Todo comienza en el viñedo, donde las uvas pisqueras alcanzan su punto óptimo de madurez. En Pisco Montteiro, la cosecha se realiza seleccionando racimos con equilibrio natural entre azúcar y acidez, asegurando una fermentación limpia y una expresión aromática auténtica. Aquí no hay atajos: la calidad del pisco nace en la uva.
Las uvas se prensan cuidadosamente para extraer el mosto fresco, evitando la ruptura excesiva de semillas que pueda aportar notas indeseadas. La fermentación ocurre sin intervenciones agresivas, permitiendo que las levaduras transformen los azúcares en alcohol de manera natural. Este proceso, vigilado con atención artesanal, preserva los aromas primarios de la variedad y define la personalidad del futuro destilado.
El corazón del proceso está en el alambique tradicional de cobre.
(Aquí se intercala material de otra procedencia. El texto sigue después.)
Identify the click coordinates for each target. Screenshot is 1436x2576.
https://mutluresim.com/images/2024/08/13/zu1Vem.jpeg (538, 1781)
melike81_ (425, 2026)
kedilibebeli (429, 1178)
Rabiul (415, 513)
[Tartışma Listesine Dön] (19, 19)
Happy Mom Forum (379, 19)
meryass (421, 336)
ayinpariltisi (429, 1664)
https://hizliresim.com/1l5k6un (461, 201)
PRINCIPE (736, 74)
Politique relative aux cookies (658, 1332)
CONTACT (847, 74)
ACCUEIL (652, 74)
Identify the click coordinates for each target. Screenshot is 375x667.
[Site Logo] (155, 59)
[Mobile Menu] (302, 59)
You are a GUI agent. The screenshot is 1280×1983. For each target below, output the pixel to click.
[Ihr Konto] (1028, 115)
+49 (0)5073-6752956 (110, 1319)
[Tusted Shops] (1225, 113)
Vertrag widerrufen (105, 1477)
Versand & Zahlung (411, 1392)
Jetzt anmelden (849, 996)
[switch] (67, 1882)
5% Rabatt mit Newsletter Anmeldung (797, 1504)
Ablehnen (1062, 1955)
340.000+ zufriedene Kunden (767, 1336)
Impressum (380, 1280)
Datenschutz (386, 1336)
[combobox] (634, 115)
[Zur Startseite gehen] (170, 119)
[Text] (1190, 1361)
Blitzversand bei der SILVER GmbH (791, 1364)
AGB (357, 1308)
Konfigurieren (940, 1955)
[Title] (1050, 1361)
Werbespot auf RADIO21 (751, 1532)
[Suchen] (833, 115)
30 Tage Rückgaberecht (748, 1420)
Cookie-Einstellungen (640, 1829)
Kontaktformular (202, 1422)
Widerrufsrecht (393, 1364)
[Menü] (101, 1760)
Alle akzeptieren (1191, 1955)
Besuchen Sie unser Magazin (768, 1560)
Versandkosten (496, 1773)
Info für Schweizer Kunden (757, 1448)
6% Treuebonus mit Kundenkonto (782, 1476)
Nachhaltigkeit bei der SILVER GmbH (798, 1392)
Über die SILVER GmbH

La destilación se realiza en una sola etapa —como dicta la tradición pisquera peruana— sin rectificaciones posteriores ni adición de agua.
El maestro destilador controla cuidadosamente el fuego, separando las “cabezas” y “colas” para conservar únicamente el “corazón” del destilado: la fracción más pura y aromática.
El cobre del alambique cumple un rol esencial, eliminando impurezas y aportando suavidad al perfil final.
Tras la destilación, el pisco reposa en recipientes inertes que permiten su estabilización sin alterar su esencia. Este descanso armoniza los componentes aromáticos y redondea su estructura, respetando la transparencia y pureza que caracterizan al auténtico pisco artesanal.
Fieles a la normativa y a la tradición, en Pisco Montteiro no se añade agua, ni se envejece en madera, ni se realizan mezclas artificiales. El resultado es un destilado cristalino, elegante y estructurado, que expresa con honestidad la identidad del terroir y la maestría del alambique.